蒼井 上鷹『九杯目には早すぎる』

九杯目には早すぎる (FUTABA・NOVELS)

九杯目には早すぎる (FUTABA・NOVELS)

第26回小説推理新人賞受賞作と第58回日本推理作家協会賞・短編部門候補作を含む酒と酒場にまつわる九つのミステリー短編集。
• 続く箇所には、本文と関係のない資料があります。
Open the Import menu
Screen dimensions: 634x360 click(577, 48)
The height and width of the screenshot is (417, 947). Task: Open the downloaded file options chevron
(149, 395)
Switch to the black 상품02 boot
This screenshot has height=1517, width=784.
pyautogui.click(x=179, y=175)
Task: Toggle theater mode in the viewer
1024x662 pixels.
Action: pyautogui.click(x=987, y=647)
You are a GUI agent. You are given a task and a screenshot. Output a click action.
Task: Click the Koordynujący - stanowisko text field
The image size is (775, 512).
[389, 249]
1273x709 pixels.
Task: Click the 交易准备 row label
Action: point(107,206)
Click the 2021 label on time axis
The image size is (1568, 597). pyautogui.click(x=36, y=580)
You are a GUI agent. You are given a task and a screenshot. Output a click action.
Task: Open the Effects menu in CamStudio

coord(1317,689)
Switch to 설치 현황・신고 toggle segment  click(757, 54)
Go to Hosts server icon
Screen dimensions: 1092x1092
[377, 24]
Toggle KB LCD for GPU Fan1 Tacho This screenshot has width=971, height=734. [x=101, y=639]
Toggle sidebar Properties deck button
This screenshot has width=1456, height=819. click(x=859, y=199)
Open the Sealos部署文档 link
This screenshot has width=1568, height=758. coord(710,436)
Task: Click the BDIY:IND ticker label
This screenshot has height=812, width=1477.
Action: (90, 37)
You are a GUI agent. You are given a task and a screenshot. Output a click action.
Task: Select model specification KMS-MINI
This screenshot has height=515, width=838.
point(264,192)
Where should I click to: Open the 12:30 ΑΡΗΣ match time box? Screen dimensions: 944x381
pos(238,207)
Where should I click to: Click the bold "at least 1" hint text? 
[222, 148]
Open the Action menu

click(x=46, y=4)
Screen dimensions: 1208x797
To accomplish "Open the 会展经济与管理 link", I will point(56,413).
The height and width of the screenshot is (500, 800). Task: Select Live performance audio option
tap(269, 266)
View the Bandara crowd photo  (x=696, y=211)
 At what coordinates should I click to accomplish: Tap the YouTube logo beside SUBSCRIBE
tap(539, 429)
統一性をもたせるためだろうけど、無理やり酒でまとめすぎ。タイトル作とかほんと無理やり。トリックは悪くはないんだけどしっくりこないし、ユーモアのセンスも私には合わなくて、クスリともニヤリともできなかった。小市民的なユーモアミステリなら、殺人じゃなくてもっとセコい犯罪の方がよかったんじゃないかと思う。なんか犯罪そのものが浮いてるんだよな。語り口を含めて考え方とやってることの釣り合いが取れてなくて、人が死ぬ本大好きー(というと人格疑われますが)な私ですら、そんなことで人殺すなよと思ってしまう。「タン・バタン!」はまぁ良しとして、それ以外は悲運とか小心とかそういうレベルで語れない。
最初にも書きましたが、トリックは新しくはないがそんなに悪いとは思わないので、今時流行らないのかもしれないけれど、ストレートな謎解きモノにすればよかったのになーなんて思った。売れないんだろうけど。